Exercise objective:
Copy out the entries word for word, starting at the line that contains "298x187 pixels. Task: Disable" and continuing through the last line.

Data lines
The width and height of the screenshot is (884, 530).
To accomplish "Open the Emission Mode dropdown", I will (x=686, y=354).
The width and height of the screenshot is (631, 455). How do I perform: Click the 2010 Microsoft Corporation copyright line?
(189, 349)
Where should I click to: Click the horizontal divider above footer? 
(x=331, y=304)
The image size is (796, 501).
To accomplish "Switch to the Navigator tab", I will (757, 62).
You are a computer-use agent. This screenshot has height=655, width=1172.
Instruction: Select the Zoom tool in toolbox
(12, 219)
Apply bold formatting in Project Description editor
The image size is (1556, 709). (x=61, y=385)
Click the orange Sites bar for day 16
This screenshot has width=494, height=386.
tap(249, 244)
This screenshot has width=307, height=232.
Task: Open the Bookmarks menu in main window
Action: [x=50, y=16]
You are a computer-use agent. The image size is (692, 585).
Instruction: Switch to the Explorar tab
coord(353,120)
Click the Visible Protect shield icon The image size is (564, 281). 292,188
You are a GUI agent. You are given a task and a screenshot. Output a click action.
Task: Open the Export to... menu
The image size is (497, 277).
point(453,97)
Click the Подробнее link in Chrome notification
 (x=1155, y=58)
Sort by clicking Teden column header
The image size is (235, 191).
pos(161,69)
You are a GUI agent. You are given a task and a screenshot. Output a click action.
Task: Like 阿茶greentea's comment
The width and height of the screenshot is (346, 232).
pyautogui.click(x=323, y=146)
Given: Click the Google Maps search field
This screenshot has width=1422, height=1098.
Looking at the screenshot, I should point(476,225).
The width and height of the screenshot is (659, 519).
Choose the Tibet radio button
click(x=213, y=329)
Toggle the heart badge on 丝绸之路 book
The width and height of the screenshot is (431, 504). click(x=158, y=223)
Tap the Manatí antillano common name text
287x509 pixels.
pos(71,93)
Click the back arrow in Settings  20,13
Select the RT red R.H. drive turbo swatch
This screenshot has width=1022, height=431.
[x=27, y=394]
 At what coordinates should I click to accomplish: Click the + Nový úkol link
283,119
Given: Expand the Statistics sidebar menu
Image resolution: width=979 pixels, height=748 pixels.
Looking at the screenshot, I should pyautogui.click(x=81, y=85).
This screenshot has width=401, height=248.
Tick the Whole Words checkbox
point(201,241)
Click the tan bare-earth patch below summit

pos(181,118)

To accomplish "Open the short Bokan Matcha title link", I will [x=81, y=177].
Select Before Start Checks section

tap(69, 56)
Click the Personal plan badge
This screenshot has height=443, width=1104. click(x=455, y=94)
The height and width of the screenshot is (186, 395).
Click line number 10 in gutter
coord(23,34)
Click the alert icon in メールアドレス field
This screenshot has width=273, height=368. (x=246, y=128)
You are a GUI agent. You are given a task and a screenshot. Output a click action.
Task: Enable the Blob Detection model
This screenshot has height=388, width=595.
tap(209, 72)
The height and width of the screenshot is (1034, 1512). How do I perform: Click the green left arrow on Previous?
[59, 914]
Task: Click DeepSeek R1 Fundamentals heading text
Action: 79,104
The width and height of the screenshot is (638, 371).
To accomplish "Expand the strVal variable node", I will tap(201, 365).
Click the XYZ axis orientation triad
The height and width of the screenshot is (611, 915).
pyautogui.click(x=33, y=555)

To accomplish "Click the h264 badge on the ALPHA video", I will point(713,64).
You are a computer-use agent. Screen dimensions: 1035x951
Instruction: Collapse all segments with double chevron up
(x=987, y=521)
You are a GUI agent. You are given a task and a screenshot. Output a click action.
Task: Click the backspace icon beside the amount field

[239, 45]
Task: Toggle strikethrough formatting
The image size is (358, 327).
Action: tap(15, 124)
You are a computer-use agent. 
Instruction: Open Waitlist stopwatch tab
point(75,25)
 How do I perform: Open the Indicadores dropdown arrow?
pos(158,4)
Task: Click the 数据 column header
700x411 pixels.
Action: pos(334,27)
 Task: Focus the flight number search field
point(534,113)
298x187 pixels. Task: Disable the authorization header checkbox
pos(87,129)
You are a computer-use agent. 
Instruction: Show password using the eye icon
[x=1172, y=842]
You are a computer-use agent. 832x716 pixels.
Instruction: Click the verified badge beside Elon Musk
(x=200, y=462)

Result of this task:
298x187 pixels. Task: Disable the authorization header checkbox
pos(87,129)
You are a computer-use agent. 
Instruction: Show password using the eye icon
[x=1172, y=842]
You are a computer-use agent. 832x716 pixels.
Instruction: Click the verified badge beside Elon Musk
(x=200, y=462)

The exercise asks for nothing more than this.